In another case on the freedom of German internet distributors, German brass ware manufacturer Dornbracht has been ordered to pay €820,00 to home ware electronic retailer Reuter over the terms of the brass ware manufacturer’s online distribution policy.

Dornbracht’s distribution policy (in the form of a rebate scheme) was said by Reuter to be discriminatory to internet sellers by allowing wholesalers an extra discount for goods sold to bricks and mortar sellers. Reuter were successful in its case and the Intermediate Court of Appeal in Dusseldorf awarded them damages of €820,000. The Court did not believe that Dornbracht’s original justification that the bricks and mortar sales were offering a higher level of customer service was permissible under competition law. The policy amounted to a discrimination against internet sales and was therefore a hardcore restriction under the Vertical Agreements Block Exemption Regulation 2010.

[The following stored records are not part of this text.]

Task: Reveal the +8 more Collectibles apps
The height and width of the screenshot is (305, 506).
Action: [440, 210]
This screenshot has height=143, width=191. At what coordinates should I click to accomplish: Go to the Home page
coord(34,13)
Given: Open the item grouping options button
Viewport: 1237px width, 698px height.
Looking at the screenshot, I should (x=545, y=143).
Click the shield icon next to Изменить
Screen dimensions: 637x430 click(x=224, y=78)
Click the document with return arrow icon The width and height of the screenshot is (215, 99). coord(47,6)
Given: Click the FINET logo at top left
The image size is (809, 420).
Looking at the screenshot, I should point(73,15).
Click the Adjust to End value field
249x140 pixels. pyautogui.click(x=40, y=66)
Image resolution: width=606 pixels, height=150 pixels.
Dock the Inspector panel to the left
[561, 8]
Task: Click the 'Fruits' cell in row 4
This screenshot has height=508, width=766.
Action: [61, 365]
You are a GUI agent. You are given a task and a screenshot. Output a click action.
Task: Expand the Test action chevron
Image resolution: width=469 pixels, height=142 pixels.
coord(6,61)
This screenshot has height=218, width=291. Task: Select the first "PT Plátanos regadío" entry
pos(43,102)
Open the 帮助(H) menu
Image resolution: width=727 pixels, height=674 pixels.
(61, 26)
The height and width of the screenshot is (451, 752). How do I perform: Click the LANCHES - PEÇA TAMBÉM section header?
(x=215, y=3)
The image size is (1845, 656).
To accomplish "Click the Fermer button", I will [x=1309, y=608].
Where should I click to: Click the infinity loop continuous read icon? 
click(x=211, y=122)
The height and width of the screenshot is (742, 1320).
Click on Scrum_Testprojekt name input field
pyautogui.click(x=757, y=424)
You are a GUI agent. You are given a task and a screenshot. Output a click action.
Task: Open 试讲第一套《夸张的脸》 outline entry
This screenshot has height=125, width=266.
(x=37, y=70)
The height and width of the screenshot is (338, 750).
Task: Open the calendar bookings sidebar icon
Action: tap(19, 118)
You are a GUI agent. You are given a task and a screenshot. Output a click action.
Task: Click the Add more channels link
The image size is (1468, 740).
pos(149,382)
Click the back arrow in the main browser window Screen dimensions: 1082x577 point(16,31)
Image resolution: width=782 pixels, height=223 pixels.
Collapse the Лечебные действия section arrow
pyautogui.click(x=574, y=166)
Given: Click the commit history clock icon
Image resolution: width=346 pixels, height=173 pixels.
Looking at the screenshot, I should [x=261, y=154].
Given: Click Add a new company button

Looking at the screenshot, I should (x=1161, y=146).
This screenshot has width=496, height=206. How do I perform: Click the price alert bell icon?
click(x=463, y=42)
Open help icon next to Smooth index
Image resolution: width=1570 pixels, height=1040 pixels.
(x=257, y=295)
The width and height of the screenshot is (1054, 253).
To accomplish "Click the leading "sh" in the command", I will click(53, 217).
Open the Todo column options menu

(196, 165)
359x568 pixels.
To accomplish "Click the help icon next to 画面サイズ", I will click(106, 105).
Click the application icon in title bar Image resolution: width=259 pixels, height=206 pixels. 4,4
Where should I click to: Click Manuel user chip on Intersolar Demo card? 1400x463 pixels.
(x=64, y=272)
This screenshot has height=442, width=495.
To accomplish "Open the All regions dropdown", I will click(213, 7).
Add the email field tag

Of special significance in this case is the fact that Dornbracht removed the offensive pricing policy from its distribution agreement following intervention from the German Cartel Office in 2011. No fine was issued and no formal decision reached as Dornbracht gave up the policy voluntarily. The current case brought by Reuter is a private litigation case to recover the historical damage caused to them between 2008 and 2011 by the policy. The case is also of interest in that Reuter were successful in their claim for compensation without a formal regulatory decision against Dornbracht.

The case follows other recent German cases where courts and regulators have taken a dim of restrictions against third party platforms such as Ebay. These cases were first reported here. Suppliers throughout the EU but particularly in Germany are advised to continue to review their distribution agreements to ascertain that third party marketplaces and other electronic retailers are not unduly discriminated against. This latest case is adding to the growing chorus of court disapproval of such measures.